**** Records provided ****

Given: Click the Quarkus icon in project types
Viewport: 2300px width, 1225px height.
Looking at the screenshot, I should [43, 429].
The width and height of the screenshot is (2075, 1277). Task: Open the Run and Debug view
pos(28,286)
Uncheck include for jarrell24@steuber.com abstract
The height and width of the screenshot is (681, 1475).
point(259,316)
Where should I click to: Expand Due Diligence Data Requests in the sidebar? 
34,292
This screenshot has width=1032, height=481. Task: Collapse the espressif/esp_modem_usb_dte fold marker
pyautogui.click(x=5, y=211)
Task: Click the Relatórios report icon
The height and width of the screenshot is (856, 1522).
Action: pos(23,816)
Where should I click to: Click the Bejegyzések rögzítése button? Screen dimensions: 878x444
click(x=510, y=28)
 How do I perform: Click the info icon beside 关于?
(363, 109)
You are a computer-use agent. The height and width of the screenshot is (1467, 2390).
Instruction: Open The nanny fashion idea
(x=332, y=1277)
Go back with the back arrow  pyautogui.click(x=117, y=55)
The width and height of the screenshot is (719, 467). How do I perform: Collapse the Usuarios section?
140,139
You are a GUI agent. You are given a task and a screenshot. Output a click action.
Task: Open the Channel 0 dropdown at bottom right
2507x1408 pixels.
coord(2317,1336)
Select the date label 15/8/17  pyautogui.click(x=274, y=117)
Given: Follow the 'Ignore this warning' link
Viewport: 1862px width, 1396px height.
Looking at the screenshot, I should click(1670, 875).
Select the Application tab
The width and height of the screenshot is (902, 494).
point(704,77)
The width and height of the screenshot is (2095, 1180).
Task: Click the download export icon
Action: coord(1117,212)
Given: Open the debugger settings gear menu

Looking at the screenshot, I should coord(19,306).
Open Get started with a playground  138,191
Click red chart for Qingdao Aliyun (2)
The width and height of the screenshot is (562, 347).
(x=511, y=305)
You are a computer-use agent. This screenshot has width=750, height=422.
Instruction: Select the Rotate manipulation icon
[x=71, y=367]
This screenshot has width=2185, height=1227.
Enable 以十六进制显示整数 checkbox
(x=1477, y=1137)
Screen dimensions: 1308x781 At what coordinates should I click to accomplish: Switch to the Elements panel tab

****

Problem description:
Using the entries, return every line where the word "agent" can be found.

Answer to this task:
You are a computer-use agent. The height and width of the screenshot is (1467, 2390).
You are a GUI agent. You are given a task and a screenshot. Output a click action.
You are a computer-use agent. This screenshot has width=750, height=422.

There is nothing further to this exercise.